--- Aim of the task ---
Set all the entries down once more, with nothing altered.

--- Data for this exercise ---
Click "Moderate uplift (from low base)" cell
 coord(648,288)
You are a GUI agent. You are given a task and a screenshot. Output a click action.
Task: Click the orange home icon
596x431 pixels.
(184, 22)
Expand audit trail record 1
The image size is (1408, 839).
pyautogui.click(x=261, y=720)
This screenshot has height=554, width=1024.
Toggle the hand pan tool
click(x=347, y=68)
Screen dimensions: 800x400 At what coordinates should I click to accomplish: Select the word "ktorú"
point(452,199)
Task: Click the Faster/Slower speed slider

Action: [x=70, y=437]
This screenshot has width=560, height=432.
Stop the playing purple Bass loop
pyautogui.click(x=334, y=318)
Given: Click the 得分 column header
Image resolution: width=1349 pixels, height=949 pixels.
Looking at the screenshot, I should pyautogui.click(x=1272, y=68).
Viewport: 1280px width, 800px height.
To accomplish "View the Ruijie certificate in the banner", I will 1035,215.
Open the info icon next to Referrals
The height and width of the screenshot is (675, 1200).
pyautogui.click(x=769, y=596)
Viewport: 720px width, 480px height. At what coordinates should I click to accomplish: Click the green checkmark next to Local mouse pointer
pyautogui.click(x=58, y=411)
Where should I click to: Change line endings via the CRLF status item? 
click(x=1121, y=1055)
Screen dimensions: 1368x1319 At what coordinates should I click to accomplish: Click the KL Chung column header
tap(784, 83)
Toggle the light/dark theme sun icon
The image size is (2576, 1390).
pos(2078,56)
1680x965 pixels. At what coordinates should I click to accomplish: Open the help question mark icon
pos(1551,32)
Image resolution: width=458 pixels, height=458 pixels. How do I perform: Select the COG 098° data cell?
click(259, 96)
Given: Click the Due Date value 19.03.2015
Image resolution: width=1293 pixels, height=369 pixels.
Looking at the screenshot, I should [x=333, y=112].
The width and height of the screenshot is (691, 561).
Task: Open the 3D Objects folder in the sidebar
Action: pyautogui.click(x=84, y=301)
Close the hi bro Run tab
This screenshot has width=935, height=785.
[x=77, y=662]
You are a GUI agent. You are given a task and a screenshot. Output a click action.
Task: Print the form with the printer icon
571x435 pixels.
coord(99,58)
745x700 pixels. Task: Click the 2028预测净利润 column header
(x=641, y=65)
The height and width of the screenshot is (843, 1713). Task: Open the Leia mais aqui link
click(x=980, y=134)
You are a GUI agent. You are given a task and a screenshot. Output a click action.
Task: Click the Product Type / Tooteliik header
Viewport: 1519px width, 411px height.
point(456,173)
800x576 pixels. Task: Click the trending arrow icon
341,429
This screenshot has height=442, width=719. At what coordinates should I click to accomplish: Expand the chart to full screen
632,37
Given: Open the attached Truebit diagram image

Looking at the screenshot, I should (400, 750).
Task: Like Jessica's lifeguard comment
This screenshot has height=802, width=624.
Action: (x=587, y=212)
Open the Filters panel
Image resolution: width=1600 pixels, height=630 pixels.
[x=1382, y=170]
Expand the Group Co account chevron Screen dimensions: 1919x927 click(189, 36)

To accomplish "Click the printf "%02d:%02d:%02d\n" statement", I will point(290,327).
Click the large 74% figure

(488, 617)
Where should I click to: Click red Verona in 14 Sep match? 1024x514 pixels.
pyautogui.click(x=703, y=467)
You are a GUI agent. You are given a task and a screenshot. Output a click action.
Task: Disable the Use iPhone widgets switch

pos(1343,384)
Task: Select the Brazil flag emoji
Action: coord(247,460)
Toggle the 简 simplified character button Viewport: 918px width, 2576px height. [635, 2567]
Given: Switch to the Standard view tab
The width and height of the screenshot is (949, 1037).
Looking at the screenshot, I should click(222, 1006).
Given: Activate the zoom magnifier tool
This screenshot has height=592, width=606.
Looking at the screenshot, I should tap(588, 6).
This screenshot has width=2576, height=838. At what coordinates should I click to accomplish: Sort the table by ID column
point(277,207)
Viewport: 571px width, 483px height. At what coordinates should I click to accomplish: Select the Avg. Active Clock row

--- Expected answer ---
Click "Moderate uplift (from low base)" cell
 coord(648,288)
You are a GUI agent. You are given a task and a screenshot. Output a click action.
Task: Click the orange home icon
596x431 pixels.
(184, 22)
Expand audit trail record 1
The image size is (1408, 839).
pyautogui.click(x=261, y=720)
This screenshot has height=554, width=1024.
Toggle the hand pan tool
click(x=347, y=68)
Screen dimensions: 800x400 At what coordinates should I click to accomplish: Select the word "ktorú"
point(452,199)
Task: Click the Faster/Slower speed slider

Action: [x=70, y=437]
This screenshot has width=560, height=432.
Stop the playing purple Bass loop
pyautogui.click(x=334, y=318)
Given: Click the 得分 column header
Image resolution: width=1349 pixels, height=949 pixels.
Looking at the screenshot, I should pyautogui.click(x=1272, y=68).
Viewport: 1280px width, 800px height.
To accomplish "View the Ruijie certificate in the banner", I will 1035,215.
Open the info icon next to Referrals
The height and width of the screenshot is (675, 1200).
pyautogui.click(x=769, y=596)
Viewport: 720px width, 480px height. At what coordinates should I click to accomplish: Click the green checkmark next to Local mouse pointer
pyautogui.click(x=58, y=411)
Where should I click to: Change line endings via the CRLF status item? 
click(x=1121, y=1055)
Screen dimensions: 1368x1319 At what coordinates should I click to accomplish: Click the KL Chung column header
tap(784, 83)
Toggle the light/dark theme sun icon
The image size is (2576, 1390).
pos(2078,56)
1680x965 pixels. At what coordinates should I click to accomplish: Open the help question mark icon
pos(1551,32)
Image resolution: width=458 pixels, height=458 pixels. How do I perform: Select the COG 098° data cell?
click(259, 96)
Given: Click the Due Date value 19.03.2015
Image resolution: width=1293 pixels, height=369 pixels.
Looking at the screenshot, I should [x=333, y=112].
The width and height of the screenshot is (691, 561).
Task: Open the 3D Objects folder in the sidebar
Action: pyautogui.click(x=84, y=301)
Close the hi bro Run tab
This screenshot has width=935, height=785.
[x=77, y=662]
You are a GUI agent. You are given a task and a screenshot. Output a click action.
Task: Print the form with the printer icon
571x435 pixels.
coord(99,58)
745x700 pixels. Task: Click the 2028预测净利润 column header
(x=641, y=65)
The height and width of the screenshot is (843, 1713). Task: Open the Leia mais aqui link
click(x=980, y=134)
You are a GUI agent. You are given a task and a screenshot. Output a click action.
Task: Click the Product Type / Tooteliik header
Viewport: 1519px width, 411px height.
point(456,173)
800x576 pixels. Task: Click the trending arrow icon
341,429
This screenshot has height=442, width=719. At what coordinates should I click to accomplish: Expand the chart to full screen
632,37
Given: Open the attached Truebit diagram image

Looking at the screenshot, I should (400, 750).
Task: Like Jessica's lifeguard comment
This screenshot has height=802, width=624.
Action: (x=587, y=212)
Open the Filters panel
Image resolution: width=1600 pixels, height=630 pixels.
[x=1382, y=170]
Expand the Group Co account chevron Screen dimensions: 1919x927 click(189, 36)

To accomplish "Click the printf "%02d:%02d:%02d\n" statement", I will point(290,327).
Click the large 74% figure

(488, 617)
Where should I click to: Click red Verona in 14 Sep match? 1024x514 pixels.
pyautogui.click(x=703, y=467)
You are a GUI agent. You are given a task and a screenshot. Output a click action.
Task: Disable the Use iPhone widgets switch

pos(1343,384)
Task: Select the Brazil flag emoji
Action: coord(247,460)
Toggle the 简 simplified character button Viewport: 918px width, 2576px height. [635, 2567]
Given: Switch to the Standard view tab
The width and height of the screenshot is (949, 1037).
Looking at the screenshot, I should click(222, 1006).
Given: Activate the zoom magnifier tool
This screenshot has height=592, width=606.
Looking at the screenshot, I should tap(588, 6).
This screenshot has width=2576, height=838. At what coordinates should I click to accomplish: Sort the table by ID column
point(277,207)
Viewport: 571px width, 483px height. At what coordinates should I click to accomplish: Select the Avg. Active Clock row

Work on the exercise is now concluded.